[What the exercise asks] Write down exactly what lies from the line containing "You are a GUI" to the end of the records, inclusive, and omit the pictures.

── Entries shown

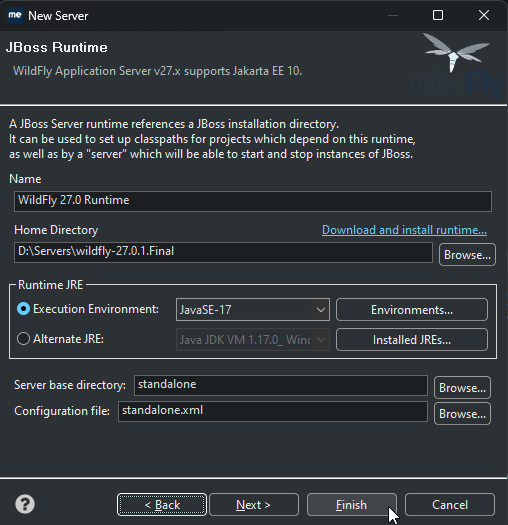Open the JavaSE-17 execution environment dropdown
Image resolution: width=508 pixels, height=525 pixels.
point(253,310)
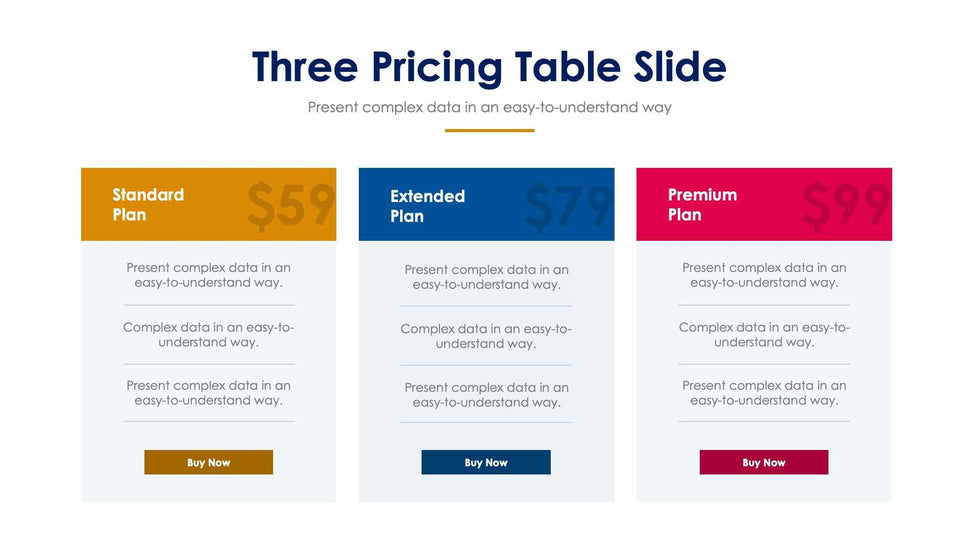The width and height of the screenshot is (980, 551).
Task: Click the first description paragraph in Standard Plan card
Action: tap(208, 275)
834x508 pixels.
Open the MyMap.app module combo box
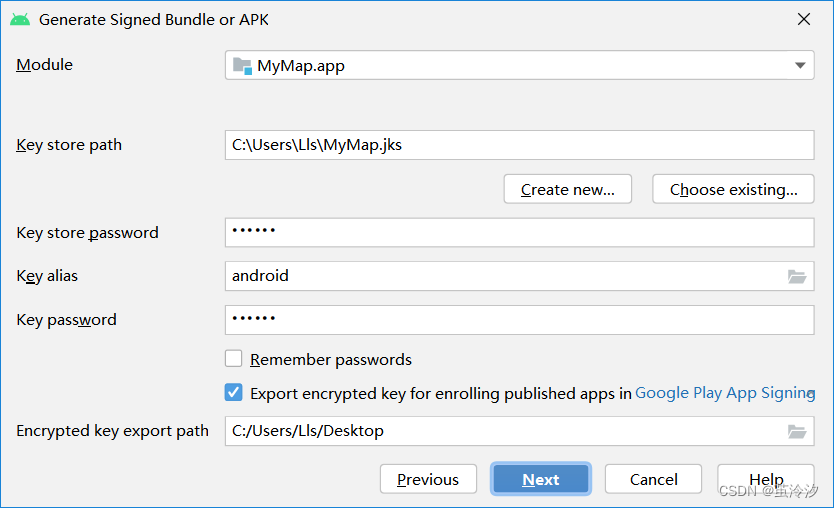coord(519,65)
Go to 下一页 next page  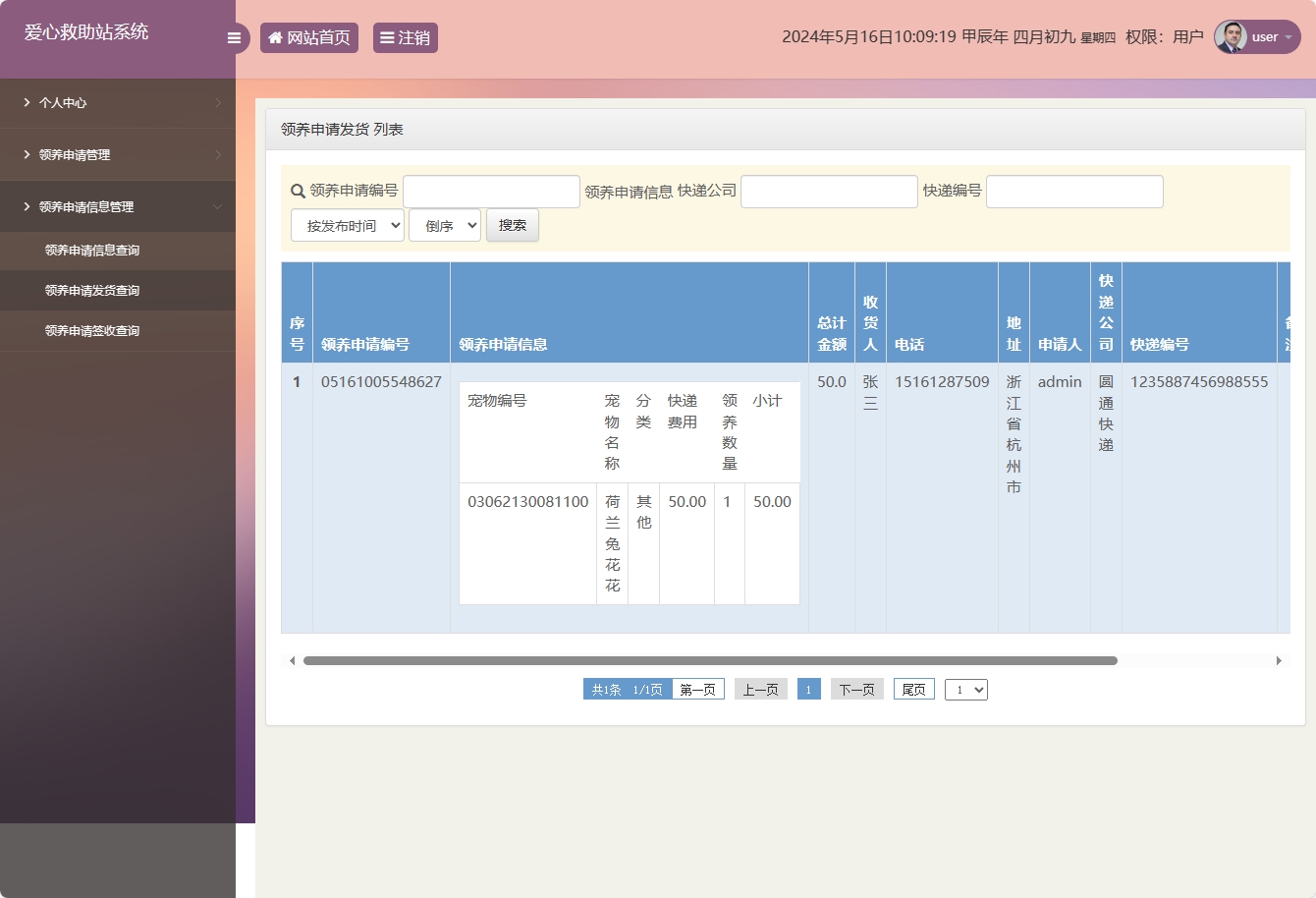click(856, 690)
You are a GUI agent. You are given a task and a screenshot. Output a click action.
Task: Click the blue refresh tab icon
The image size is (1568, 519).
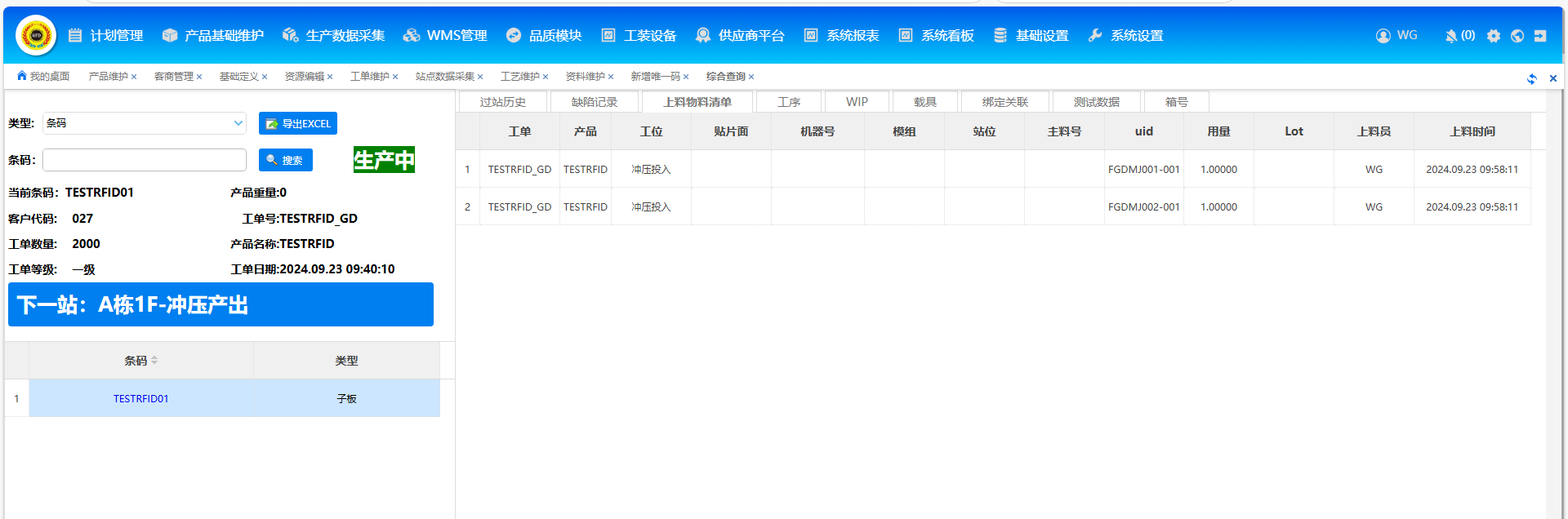[x=1531, y=78]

────

[Written answer]
You are a GUI agent. You are given a task and a screenshot. Output a click action.
Task: Click the blue refresh tab icon
The image size is (1568, 519).
[x=1531, y=78]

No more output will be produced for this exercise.